(626v) An Optimization Algorithm for Estimating Microbial Survival Parameters | AIChE

(626v) An Optimization Algorithm for Estimating Microbial Survival Parameters

Authors 

Chen, G. - Presenter, North Carolina A&T State University


The microbial survival curve can be described by an explicit linear or nonlinear equation of time when microorganisms are exposed to a lethal agent (e.g., temperature and high pressure) at constant intensity. Each model parameter involved in the equation is a function of the agent intensity, where parameters used to describe the model parameters are called microbial survival parameters. If the microbial survival parameters are known, then survival curves under changing agent intensity can be predicted.
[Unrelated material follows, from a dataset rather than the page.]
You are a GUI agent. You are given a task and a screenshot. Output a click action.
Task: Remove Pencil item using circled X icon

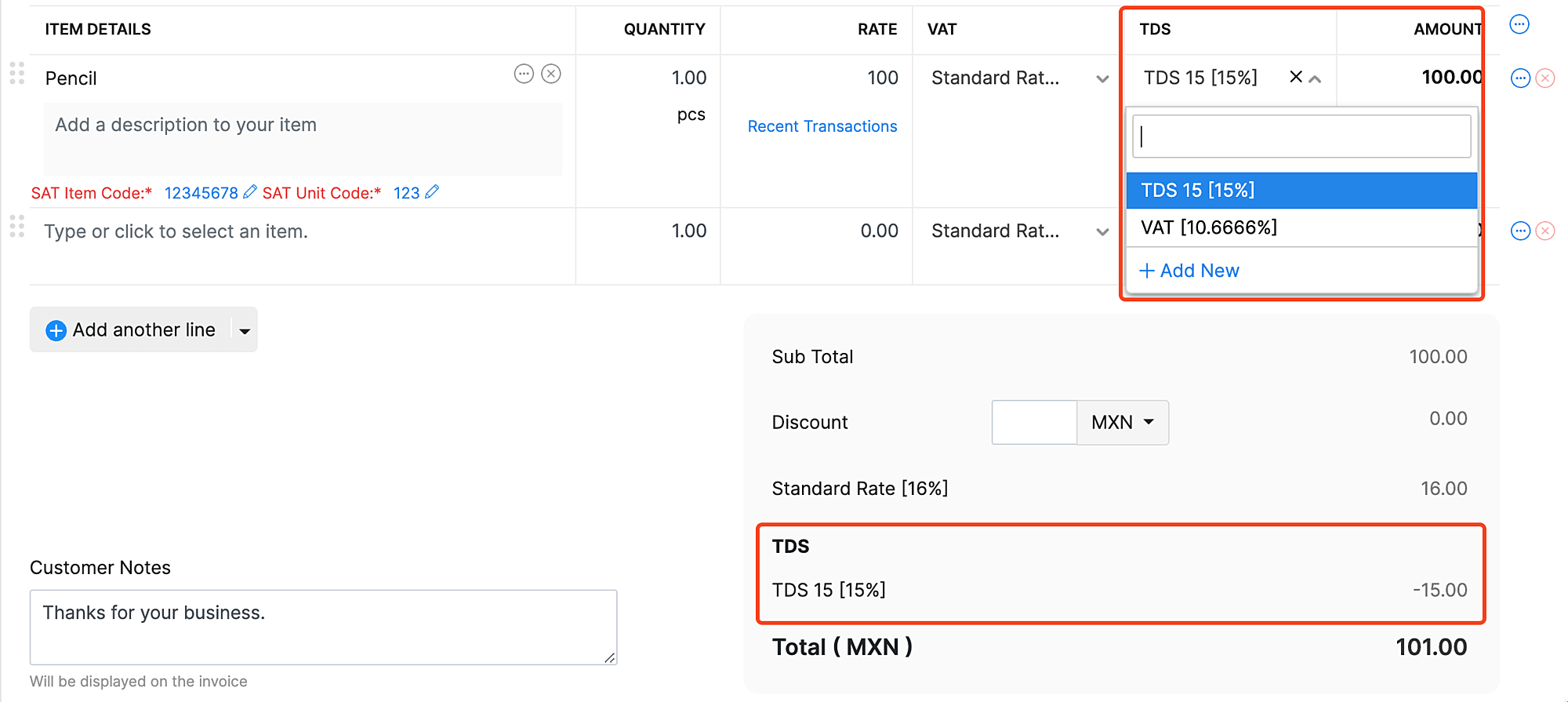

Therefore, the objective of this study was to develop an algorithm based on the steepest decent optimization method to estimate microbial survival parameters from survival data under known agent profiles, i.e., agent intensity versus time. The developed algorithm was validated by using the published thermal inactivation data of Salmonella. The data showed that Salmonella's survival curves followed the Weibull model, a popular nonlinear model. Using the data, Salmonella's survival parameters were identified from final survival ratios of three survival curves, single and multiple whole survival curves under non-isothermal conditions, respectively. The results indicated that microbial survival parameters could be accurately estimated from multiple whole survival curves under changing lethal agent intensity. In principle, the developed algorithm can also be  applied to studies on nutrients preservation during food processing where degradation of food nutritional compounds induced by the processing is governed by certain chemical reaction kinetics.